Consequent upon the above trends, MAN said it is crucially important for the government to have a shift towards a better exchange rate management; and moderate the rising energy cost via better management of refined petroleum products imported into the country.

“These among other measures would no doubt help reduce the current high inflation, which is fast eating up the working capitals of businesses including manufacturing in the economy.

“The Index Score (IS) of fourth quarter of 2022 came up 55.0 points which is 0.4 points less than 55.4 points recorded in the third quarter of the year. Although the quarter recorded marginal change in IS, the performance indicates that manufacturers maintained their confidence in the economy.

“They are able to continue to navigate the harsh operating environment in the quarter to sustain production. However, the decline in the IS in the quarter is also a presage that operation in the sector is losing momentum in the face of the almost innumerable challenges. It is therefore critically important that the identified current challenges of the sector by manufacturers themselves should be quickly taken up by the government with priority attention.

“The issues of acute shortage of forex, high cost of raw materials, inadequate power supply, multiple taxes/levies, etc., should be addressed to so as not allow for further degermation in the activities of the sector. Therefore, the following recommendations are imperative:

“Prioritize forex intervention through the official market, particularly to support the raw materials and machine needs of the industries,” MAN said.

MAN further noted that there is the need to improve forex allocation to industrial sector and enhance the capacity of designated banks to efficiently process application of forex by manufacturers.

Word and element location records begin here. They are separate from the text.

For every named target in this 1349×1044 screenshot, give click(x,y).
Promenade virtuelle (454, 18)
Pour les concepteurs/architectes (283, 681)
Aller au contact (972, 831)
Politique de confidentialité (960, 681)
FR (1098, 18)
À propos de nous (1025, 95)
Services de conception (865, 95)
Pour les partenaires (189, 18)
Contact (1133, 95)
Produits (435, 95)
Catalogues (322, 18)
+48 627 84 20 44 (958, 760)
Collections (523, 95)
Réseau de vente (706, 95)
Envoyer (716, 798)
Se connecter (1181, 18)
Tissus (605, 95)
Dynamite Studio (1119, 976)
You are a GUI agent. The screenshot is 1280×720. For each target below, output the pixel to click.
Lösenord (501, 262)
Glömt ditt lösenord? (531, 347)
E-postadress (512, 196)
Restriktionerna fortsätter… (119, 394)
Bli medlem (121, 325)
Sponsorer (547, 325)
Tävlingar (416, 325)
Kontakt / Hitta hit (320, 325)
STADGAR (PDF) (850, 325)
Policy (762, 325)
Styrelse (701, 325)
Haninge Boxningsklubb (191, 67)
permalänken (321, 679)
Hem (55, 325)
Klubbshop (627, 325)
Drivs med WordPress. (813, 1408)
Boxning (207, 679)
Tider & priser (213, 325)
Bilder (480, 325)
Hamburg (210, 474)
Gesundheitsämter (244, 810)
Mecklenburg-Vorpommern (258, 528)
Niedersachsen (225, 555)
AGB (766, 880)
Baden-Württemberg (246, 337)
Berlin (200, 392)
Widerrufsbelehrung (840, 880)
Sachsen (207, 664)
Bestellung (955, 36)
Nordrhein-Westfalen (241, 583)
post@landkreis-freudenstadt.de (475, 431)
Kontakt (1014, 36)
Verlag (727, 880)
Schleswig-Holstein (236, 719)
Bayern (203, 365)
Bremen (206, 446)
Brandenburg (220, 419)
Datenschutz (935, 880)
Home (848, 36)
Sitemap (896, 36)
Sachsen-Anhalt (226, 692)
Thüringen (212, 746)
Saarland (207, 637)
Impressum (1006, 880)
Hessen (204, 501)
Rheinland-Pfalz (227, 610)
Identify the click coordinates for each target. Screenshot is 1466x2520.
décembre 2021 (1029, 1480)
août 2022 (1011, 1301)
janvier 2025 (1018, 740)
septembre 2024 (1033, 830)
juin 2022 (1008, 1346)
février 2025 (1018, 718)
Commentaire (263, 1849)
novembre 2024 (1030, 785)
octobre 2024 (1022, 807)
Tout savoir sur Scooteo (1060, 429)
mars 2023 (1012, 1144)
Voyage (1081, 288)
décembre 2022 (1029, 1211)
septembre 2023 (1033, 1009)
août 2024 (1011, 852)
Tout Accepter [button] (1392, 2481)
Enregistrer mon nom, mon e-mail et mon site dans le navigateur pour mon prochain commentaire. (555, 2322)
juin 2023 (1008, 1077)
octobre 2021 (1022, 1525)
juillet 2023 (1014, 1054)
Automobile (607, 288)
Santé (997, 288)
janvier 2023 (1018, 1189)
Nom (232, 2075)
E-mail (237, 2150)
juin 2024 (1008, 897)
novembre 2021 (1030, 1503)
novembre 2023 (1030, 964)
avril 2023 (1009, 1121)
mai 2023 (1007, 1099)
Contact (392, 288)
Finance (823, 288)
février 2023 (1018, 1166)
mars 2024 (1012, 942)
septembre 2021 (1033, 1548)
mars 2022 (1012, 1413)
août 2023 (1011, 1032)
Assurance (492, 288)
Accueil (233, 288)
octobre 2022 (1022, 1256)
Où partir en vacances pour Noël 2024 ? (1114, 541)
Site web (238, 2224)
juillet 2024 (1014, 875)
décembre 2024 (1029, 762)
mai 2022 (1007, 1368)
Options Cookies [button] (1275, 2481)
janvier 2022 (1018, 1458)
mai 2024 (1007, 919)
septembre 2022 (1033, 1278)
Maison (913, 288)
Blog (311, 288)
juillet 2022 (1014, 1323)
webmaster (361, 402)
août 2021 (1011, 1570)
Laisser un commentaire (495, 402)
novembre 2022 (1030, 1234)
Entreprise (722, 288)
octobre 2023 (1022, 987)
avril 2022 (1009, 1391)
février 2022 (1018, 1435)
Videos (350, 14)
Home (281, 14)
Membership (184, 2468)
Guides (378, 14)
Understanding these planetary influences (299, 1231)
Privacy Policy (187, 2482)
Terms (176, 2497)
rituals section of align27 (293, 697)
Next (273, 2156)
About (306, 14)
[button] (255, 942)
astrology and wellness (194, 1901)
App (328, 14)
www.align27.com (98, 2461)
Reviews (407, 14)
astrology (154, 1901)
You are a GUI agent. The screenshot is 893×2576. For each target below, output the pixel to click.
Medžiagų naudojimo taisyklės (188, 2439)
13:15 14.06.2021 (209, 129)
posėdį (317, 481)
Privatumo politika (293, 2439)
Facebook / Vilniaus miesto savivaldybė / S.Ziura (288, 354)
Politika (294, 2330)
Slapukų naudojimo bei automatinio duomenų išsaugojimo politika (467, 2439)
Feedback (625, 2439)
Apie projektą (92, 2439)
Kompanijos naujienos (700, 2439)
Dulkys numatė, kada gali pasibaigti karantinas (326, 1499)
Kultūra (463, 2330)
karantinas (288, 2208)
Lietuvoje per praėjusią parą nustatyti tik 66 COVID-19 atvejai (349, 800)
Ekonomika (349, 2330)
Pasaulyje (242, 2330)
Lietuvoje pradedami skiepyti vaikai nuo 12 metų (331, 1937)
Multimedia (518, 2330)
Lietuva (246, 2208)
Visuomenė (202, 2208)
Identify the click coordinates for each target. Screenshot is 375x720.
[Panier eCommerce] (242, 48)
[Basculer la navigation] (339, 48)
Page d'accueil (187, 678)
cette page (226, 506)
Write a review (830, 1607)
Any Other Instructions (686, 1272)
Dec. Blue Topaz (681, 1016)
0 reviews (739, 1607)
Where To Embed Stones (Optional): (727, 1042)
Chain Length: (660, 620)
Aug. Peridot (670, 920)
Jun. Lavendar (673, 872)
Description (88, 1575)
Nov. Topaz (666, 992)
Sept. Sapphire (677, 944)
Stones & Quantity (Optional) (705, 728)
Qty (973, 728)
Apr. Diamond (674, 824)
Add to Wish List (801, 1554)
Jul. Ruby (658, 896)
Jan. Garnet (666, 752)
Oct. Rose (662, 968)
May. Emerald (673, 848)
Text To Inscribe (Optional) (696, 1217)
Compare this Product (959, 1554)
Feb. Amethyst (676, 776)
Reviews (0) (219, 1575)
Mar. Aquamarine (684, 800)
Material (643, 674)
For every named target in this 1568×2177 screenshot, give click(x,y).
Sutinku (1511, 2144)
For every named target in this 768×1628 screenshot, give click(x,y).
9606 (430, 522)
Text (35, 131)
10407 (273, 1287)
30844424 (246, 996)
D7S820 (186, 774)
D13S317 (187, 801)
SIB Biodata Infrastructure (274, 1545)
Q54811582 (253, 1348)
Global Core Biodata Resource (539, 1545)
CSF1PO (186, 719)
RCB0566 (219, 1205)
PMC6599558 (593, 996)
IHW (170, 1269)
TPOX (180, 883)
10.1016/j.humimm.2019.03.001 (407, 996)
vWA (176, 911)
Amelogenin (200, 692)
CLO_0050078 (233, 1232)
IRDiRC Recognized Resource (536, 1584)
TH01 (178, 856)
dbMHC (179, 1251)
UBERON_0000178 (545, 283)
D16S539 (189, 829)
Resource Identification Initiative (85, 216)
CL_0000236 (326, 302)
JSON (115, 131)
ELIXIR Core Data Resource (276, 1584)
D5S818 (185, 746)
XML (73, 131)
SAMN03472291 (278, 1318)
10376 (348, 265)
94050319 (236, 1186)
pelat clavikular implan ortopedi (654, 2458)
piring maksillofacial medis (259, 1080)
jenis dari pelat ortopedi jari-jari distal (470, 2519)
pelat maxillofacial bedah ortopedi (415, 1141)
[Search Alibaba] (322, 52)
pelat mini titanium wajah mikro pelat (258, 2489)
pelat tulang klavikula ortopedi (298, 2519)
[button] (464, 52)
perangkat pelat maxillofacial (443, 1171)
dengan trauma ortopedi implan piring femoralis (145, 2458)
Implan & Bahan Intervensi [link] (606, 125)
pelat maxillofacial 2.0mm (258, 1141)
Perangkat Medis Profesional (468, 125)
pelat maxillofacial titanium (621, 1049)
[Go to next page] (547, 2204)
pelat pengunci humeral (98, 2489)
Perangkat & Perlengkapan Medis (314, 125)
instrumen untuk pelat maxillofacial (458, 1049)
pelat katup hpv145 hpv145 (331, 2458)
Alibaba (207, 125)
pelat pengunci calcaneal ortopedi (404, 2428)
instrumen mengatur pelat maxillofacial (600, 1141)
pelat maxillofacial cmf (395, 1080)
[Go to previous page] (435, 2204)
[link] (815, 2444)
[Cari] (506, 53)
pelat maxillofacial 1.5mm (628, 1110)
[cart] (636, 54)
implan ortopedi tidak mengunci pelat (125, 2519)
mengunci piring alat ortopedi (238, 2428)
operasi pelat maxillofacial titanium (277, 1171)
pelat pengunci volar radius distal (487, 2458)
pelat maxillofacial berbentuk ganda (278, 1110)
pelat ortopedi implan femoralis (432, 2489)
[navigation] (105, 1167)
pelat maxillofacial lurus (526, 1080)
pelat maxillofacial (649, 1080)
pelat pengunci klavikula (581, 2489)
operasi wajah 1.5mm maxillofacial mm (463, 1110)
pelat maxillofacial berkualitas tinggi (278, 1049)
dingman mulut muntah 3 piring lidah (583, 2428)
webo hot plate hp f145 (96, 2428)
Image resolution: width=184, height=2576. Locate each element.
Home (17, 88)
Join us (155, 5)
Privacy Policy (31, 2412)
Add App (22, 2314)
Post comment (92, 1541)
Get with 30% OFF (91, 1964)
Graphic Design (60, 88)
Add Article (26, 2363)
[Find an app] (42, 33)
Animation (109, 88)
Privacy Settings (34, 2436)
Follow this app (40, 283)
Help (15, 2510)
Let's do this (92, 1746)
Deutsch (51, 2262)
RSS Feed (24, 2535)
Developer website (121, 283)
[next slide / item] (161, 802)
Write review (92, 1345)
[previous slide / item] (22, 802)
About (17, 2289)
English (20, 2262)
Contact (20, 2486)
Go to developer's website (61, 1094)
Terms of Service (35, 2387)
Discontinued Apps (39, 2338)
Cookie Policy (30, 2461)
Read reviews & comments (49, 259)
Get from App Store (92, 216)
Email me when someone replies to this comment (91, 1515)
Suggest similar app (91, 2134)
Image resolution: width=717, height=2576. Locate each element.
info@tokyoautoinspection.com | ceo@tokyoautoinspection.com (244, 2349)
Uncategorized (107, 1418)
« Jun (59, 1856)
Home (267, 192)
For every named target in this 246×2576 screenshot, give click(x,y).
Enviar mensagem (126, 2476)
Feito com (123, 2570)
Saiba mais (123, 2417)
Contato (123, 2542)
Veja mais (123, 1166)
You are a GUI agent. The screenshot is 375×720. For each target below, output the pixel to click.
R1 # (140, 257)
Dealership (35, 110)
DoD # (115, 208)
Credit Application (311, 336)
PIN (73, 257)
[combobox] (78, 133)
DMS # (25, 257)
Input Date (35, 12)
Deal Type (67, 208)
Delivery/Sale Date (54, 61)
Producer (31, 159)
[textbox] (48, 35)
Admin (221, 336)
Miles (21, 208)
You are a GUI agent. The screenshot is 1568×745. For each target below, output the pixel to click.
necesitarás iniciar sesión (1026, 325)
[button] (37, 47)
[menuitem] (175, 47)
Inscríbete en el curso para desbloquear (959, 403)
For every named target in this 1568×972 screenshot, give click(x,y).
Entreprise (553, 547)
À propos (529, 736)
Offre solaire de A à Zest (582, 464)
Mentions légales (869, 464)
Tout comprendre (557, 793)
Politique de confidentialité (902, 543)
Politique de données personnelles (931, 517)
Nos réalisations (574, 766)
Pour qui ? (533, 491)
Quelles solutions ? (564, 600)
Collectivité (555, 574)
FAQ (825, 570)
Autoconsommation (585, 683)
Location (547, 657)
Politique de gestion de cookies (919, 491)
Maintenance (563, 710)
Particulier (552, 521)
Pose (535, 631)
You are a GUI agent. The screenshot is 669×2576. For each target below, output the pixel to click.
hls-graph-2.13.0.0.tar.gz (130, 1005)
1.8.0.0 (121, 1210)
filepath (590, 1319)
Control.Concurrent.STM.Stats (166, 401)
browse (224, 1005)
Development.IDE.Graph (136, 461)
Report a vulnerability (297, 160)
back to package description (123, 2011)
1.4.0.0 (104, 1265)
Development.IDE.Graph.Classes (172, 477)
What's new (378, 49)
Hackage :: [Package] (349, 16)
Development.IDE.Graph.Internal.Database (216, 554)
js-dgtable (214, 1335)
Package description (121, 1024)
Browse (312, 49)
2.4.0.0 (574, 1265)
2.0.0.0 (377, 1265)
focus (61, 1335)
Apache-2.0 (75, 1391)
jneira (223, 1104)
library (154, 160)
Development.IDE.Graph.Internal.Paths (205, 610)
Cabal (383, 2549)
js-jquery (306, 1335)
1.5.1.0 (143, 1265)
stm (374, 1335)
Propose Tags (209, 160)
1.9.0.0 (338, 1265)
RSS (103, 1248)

Also to grant concessional forex allocation at the official forex market to industries for importation of productive inputs that are not locally available, unify the various forex windows in the country; commit to upscaling electricity generation by at least 10,000MW; Egypt built 10000MW in 2 year.

MAN equally stressed the need to encourage further investment in electricity value chain, generation, transmission and distribution.

“Sustain the Eligible Customer initiative to improve electricity supplied to the manufacturing sector; embrace and support significant development of energy mix and renewables: the country has huge potentials for Solar and Wind energy sources; resuscitate the existing national refineries to produce fuels locally; allow gas to be supplied to domestic users including manufacturers at international export price plus $1; that $3.2+$1 rather than the current $8.76 per cubic metre,” MAN said.